Com ajuda da Copa, “soccer” cresce nos EUA e passa o beisebol; veja números
Por Jogada10
Publicado em 04/07/2026 20:17:07Os Estados Unidos vivem seu tradicional feriado da Independência na onda do sucesso da Copa do Mundo e da seleção norte-americana. E o crescimento do “soccer” no país não é um caso isolado. A expectativa pelo torneio ajudou, sim, mas o esporte já superou até mesmo o beisebol em alguns números consolidados.
Dessa forma, ficaria atrás apenas do basquete e do líder futebol americano em termos de receitas e audiência recente, de acordo com estudos recentes. Um deles, divulgado pela SponsorUnited, revela que a Major League Soccer (MLS) alcançou arrecadação recorde no ano passado, com valores próximos a 2 bilhões de dólares (cerca de R$ 9.5 milhões atualmente).
Na popularidade, o futebol já teria ultrapassado o beisebol entre os favoritos. Uma pesquisa do The Economist aponta que o “soccer” soma 10%, contra 9% do beisebol. Já o basquete contou com 17% dos votos e o futebol americano, sempre soberano, tem 37% da preferência. MMA e hóquei no gelo completam o top 5.
Ajudinha dos imigrantes
Muitos especialistas apontam que o alto número de imigrantes no país maquia os dados sobre o futebol. Afinal, dezenas de milhares de fãs que lotam os estádios têm ascendência latino-americana, onde o esporte é muito mais assistido e amado do que qualquer outro.

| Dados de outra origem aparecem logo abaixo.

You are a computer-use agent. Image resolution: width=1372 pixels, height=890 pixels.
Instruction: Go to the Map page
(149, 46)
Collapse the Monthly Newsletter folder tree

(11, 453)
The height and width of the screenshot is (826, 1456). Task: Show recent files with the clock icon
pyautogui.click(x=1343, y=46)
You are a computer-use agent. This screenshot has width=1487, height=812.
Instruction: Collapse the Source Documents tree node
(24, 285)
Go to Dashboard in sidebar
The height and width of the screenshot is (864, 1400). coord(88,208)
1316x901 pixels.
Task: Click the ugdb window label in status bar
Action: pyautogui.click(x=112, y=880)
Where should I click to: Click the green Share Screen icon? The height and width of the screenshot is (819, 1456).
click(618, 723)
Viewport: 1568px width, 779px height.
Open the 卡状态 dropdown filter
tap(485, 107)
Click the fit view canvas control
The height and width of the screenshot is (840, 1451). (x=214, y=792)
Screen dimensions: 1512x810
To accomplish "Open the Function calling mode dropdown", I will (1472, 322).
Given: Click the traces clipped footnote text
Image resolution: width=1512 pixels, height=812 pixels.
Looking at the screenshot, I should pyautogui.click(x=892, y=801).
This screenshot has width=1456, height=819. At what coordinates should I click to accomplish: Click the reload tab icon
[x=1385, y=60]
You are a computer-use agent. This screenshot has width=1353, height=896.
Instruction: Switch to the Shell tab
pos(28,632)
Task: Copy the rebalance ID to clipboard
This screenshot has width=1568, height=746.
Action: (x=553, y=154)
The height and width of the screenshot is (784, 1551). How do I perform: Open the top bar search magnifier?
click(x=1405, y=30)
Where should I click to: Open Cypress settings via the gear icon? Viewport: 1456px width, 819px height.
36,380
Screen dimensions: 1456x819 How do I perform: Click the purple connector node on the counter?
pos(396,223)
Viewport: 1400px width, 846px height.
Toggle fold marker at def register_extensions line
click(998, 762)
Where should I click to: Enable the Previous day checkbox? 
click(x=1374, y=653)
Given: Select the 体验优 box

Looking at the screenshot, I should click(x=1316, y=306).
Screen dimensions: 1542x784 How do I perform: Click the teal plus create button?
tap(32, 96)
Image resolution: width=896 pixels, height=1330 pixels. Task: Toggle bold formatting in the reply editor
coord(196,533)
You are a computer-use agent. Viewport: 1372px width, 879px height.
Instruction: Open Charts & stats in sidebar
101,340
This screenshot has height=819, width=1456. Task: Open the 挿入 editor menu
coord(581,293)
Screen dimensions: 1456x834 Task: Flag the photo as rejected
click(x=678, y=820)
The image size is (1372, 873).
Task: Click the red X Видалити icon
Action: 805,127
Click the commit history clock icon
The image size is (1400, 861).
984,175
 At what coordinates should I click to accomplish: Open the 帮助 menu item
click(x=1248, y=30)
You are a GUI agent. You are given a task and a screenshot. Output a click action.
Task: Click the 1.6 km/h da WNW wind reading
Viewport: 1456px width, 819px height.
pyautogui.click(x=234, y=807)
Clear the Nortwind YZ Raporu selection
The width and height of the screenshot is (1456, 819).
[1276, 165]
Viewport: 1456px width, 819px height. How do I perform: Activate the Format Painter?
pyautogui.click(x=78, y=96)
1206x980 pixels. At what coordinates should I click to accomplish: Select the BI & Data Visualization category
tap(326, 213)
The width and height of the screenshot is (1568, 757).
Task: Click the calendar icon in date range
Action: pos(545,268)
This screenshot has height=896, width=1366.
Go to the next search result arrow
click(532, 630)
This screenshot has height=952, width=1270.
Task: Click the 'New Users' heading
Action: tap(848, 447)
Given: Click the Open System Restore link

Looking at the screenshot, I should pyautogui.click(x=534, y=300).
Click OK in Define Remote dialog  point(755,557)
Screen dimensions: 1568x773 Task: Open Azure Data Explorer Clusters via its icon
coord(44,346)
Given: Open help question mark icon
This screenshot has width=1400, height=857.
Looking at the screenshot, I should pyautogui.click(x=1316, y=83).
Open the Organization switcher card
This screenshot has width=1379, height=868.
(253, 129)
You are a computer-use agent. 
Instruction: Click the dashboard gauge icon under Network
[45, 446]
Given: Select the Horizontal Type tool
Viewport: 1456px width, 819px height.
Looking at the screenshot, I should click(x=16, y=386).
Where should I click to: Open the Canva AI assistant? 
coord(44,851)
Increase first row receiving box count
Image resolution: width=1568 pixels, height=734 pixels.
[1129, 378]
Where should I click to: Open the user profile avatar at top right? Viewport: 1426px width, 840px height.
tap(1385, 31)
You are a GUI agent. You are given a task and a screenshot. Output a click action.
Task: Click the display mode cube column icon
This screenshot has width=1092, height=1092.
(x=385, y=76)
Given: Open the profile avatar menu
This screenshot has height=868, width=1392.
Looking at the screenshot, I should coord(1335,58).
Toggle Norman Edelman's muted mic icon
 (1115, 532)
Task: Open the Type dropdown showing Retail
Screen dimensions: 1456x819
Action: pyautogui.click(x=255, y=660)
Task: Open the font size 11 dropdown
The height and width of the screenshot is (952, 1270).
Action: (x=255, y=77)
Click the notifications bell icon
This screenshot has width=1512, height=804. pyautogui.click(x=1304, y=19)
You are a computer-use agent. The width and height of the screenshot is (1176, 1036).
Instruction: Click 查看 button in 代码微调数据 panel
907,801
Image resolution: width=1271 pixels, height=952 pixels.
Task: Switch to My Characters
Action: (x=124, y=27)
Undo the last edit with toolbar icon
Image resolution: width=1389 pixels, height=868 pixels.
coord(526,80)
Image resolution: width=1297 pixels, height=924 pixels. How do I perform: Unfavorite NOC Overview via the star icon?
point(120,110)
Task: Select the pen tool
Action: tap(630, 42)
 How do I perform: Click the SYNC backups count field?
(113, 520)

“Há um crescimento bastante grande, mas para o americano médio, talvez acima de 30 anos, parece impossível o futebol ter o mesmo engajamento do beisebol. Quem sabe um dia, mas vemos a diferença (entre futebol e beisebol) no nosso dia a dia, no noticiário”, opinou o advogado Jack Tillmann, ouvido pelo Jogada10.
Fato é que a MLS tem média de público superior a 20 mil pessoas desde antes da pandemia. Nesta estatística, o beisebol (com a MLB) segue à frente, ainda que longe da NFL. A liga de futebol, aliás, é a sétima maior do mundo em presença e a terceira que mais cresce em interesse no mundo, segundo a revista Sports Illustrated.
Seleção e o componente social
É da cultura norte-americana que as equipes das cidades e estados tenham mais força que as seleções. Por isso, é comum ver a comoção nas ruas quando uma franquia vence um campeonato, mas não é tradição se reunir para ver qualquer seleção dos Estados Unidos em ação, a menos que seja uma final olímpica.
No Brasil e em tantos outros países, bares, praças e eventos ficam lotados porque há um componente social relevante. Portanto, não se engane: milhões de americanos estão de olho na seleção de futebol, só não curtem se manifestar efusivamente em público. O time liderado pelo argentino Maurício Pocchetino enfrenta a Bélgica, na segunda-feira (06), às 21h, em Seattle, por uma vaga nas quartas de final.
Messi e outros craques atraem público
Quando abrigou a Copa pela primeira vez, em 1994, os Estados Unidos ainda viam o futebol como um esporte estranho. Mesmo que trinta anos antes ninguém menos do que Pelé tenha sido um garoto-propaganda de peso. O craque jogou pelo New York Cosmos de 1972 a 1974 e foi recebido por estádios lotados.
A concorrência com outros esportes tradicionais fez o soccer ter altos e baixos ao longo do tempo. Até que o investimento massivo, a partir da década passada, trouxe resultados mais sólidos. O astro inglês David Beckham foi um dos que apostou no futuro e trouxe Lionel Messi, em 2024, para o Inter Miami, clube do qual é sócio.
Antes, nomes de primeira prateleira mundial como Thierry Henry, Lampard, Kaká, Pirlo, Rooney e Ibrahimovic já tinham passado pela MLS na reta final de suas carreiras.